___ Source excerpt ___

## Abstract

A novel wind turbine rotor optimization methodology is
presented. Using an assumption of radial independence it is possible to
obtain an optimal relationship between the global power (*C*_{P}) and load coefficient (*C*_{T}, *C*_{FM})
through the use of Karush–Kuhn–Tucker (KKT) multipliers, leaving an
optimization problem that can be solved at each radial station
independently. It allows solving load constraint power and annual energy
production (AEP) optimization problems where the optimization variables
are only the KKT multipliers (scalars), one for each of the
constraints. For the paper, two constraints, namely the thrust and blade
root flap moment, are used, leading to two optimization variables.

Applying the optimization methodology to maximize power (*P*)
or annual energy production (AEP) for a given thrust and blade root
flap moment, but without a cost function, leads to the same overall
result with the global optimum being unbounded in terms of rotor
radius (R̃ ) with a global optimum being at *R*→∞. The increase in powee and AEP is in this case Δ*P*=50% and ΔAEP=70%, with a baselinebeing the BETZ optimum rotor.

___ Material shown ___

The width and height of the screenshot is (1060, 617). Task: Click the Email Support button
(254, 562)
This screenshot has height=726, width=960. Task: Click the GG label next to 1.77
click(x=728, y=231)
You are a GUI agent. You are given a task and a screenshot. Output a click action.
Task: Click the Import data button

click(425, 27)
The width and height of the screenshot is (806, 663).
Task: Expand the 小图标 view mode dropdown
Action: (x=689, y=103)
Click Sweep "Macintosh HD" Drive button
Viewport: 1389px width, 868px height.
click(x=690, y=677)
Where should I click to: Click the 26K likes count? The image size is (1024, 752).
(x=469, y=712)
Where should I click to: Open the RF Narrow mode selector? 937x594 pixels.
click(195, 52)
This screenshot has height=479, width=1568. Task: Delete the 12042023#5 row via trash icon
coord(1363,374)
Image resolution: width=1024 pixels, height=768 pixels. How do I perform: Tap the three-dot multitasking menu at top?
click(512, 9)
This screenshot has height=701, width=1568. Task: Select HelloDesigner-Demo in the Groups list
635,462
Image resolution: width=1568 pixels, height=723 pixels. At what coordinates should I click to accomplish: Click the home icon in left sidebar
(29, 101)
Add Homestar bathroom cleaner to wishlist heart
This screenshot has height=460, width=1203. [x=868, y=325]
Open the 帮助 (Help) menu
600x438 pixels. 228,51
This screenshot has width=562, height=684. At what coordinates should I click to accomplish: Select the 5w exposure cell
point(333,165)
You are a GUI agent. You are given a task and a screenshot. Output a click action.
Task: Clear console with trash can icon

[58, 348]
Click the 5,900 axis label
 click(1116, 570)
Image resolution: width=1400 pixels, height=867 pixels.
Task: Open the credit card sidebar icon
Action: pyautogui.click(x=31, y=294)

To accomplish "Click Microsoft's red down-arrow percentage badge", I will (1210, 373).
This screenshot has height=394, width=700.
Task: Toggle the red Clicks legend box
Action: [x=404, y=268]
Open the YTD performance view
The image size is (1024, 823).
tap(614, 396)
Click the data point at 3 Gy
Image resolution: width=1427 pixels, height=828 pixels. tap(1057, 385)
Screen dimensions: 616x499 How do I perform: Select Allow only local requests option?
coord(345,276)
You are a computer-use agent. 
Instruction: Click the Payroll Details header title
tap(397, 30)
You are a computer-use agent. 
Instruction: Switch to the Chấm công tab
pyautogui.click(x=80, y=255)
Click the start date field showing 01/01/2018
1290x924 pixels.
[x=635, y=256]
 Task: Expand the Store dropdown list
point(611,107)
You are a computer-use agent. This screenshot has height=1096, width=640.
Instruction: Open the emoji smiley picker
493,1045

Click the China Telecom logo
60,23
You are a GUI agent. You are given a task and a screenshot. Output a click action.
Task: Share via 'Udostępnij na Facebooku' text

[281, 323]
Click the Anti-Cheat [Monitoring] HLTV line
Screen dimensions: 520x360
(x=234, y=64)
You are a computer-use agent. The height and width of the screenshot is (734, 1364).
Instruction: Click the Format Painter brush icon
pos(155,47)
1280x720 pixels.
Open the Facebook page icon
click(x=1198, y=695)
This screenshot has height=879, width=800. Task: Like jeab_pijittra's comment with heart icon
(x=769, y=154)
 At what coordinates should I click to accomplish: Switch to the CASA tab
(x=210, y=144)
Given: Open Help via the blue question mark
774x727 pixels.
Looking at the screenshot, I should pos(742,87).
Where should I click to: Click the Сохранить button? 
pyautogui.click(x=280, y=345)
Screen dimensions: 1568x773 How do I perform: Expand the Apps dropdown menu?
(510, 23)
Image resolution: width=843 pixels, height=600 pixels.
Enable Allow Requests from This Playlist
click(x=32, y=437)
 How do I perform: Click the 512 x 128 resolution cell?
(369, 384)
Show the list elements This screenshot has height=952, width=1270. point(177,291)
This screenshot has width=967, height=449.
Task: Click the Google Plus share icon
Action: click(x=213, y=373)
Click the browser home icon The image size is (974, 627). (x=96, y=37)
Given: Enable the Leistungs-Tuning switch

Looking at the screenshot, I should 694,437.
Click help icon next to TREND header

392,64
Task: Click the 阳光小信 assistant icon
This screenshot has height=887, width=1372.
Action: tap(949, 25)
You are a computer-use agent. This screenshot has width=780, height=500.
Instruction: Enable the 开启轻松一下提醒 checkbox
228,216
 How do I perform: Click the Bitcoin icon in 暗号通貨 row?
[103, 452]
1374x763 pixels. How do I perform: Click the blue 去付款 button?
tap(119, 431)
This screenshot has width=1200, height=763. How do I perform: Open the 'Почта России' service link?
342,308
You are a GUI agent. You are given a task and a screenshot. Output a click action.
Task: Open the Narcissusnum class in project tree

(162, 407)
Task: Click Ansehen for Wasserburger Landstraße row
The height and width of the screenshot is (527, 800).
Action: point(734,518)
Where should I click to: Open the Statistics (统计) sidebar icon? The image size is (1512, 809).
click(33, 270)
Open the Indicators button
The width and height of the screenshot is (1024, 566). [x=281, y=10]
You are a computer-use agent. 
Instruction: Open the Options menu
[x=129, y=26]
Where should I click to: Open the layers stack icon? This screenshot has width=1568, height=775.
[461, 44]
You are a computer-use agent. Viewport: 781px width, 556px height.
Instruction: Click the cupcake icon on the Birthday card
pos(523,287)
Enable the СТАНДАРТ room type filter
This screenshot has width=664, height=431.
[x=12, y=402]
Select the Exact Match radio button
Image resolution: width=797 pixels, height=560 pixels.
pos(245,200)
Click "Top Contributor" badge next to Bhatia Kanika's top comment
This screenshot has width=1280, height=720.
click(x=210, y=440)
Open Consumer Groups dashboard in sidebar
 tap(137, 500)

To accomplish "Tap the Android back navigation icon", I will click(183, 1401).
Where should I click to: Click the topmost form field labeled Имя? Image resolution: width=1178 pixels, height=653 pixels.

___

Objectives:
a - In the rotor optimization abstract, why does the paper end up with exactly two optimization variables?
b - Write the next part of the rotor optimization abstract, starting after its final sentence.

The replies:
a - The only optimization variables are the KKT multipliers, one for each constraint. The paper uses two constraints, thrust and blade root flap moment, so there are two variables.

b -
With
a simple cost function and with the same setup of the problem, a
power-per-cost (PpC) optimization resulted in a power-per-cost increase
of ΔPpC=4.2 % with a radius increase of Δ*R*=7.9 % as well as a power increase of Δ*P*=9.1 %. This was obtained while keeping the same flap moment and reaching a lower thrust of ΔT=−3.8 %. The equivalent for AEP-per-cost (AEPpC) optimization leads to increased cost efficiency of ΔAEPpC=2.9 % with a radius increase of Δ*R*=17 % and an AEP increase of ΔAEP=13 %, again with the same, maximum flap moment, while the maximum thrust is −9.0 % lower than the baseline.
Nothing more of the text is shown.